Substantial existing funds are spent on the uninsured: over $600 million in the
Uncompensated Care Pool

Reauthorization of federal Medicaid waiver requires Massachusetts to redeploy funds to
reduce the number of uninsured people

Political leadership creates the opportunity to take a major step forward to substantially
reduce uninsurance


I don't know what the population of Mass is, though they are currently paying $600M for coverage for the unisured, plus they are looking at $90M in rate relief for Medicaid to hospitals and physicians.

Okay, I went and looked it up, population of about 6.4M. That means they are spending about $100 per capita on healthcare, albeit, there are an estimated 550,000 people that don't have insurance, so they are paying $1100 annually per uninsured.

In taxation math, since this is currently being paid by taxpayers, moving it to the employers frees up that money to be spent elsewhere, allowing employers to pay twice, once directly, and once in the taxes they currently pay.

Now, the government has been proven many times to not be as efficient, so we'll need to add a layer of bureacrats to oversee that this program works well.

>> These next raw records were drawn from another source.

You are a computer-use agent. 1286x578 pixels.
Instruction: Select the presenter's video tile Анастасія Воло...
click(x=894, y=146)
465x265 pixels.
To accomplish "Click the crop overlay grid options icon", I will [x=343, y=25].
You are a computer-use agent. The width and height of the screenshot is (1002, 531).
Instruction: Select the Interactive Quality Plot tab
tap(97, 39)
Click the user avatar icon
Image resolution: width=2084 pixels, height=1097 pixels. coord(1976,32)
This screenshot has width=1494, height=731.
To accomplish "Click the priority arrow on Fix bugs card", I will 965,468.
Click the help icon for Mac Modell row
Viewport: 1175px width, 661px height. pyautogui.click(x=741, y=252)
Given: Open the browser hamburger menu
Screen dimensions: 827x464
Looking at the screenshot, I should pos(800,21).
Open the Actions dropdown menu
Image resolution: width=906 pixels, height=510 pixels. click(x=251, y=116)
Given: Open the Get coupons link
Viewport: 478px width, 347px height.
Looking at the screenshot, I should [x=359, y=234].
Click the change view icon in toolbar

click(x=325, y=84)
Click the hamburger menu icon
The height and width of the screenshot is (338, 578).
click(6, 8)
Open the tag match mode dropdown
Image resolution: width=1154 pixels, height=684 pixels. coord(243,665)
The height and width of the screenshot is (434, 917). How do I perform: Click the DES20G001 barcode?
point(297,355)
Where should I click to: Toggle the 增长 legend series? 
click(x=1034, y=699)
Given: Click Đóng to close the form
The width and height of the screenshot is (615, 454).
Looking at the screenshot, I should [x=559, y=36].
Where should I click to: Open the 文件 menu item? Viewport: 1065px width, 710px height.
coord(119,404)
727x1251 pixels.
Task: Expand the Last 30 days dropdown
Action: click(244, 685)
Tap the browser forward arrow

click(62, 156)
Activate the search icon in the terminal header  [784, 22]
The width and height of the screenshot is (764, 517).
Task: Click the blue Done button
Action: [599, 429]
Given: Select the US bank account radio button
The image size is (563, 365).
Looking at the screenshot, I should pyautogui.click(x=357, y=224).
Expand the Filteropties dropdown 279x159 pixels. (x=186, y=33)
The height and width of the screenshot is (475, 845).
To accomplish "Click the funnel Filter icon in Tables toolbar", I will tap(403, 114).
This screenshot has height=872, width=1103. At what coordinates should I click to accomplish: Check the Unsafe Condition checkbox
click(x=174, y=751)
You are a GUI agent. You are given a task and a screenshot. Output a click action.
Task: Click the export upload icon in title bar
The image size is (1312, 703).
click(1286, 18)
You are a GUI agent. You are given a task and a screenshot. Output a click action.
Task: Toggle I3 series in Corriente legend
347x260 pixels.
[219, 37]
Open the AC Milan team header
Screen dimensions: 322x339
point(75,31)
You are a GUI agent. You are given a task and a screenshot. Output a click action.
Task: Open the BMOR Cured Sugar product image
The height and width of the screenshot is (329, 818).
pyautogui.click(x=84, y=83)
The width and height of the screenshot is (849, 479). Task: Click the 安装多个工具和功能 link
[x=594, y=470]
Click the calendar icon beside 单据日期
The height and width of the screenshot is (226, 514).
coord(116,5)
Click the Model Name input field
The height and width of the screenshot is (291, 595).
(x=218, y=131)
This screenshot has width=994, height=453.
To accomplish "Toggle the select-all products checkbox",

And because we don't want fraud, we'll have to add oversight to the bureacrats. Also, we know the insurance companies will have some problems adapting to this new system, so we must add some help to assist them and make sure everything goes well. Oh yeah, and we need to contract out for a fancy new website. Now, the $1100 annual cost per uninsured is about $5000 because we want to do it right. To pay for this, we'll add a small portion of it back into the premium of the currently insured, after all, they pay for it now anyway.

When I finished with this, I have to agree that there should be a 24% reduction in individual health insurance cost, due to increasing the number of insureds to spread the cost of providing health care over a greater number of people. That is, of course, unless someone wants to use the plan.....

Dan

P.S. If you follow this logic, please run for office. You are well qualified.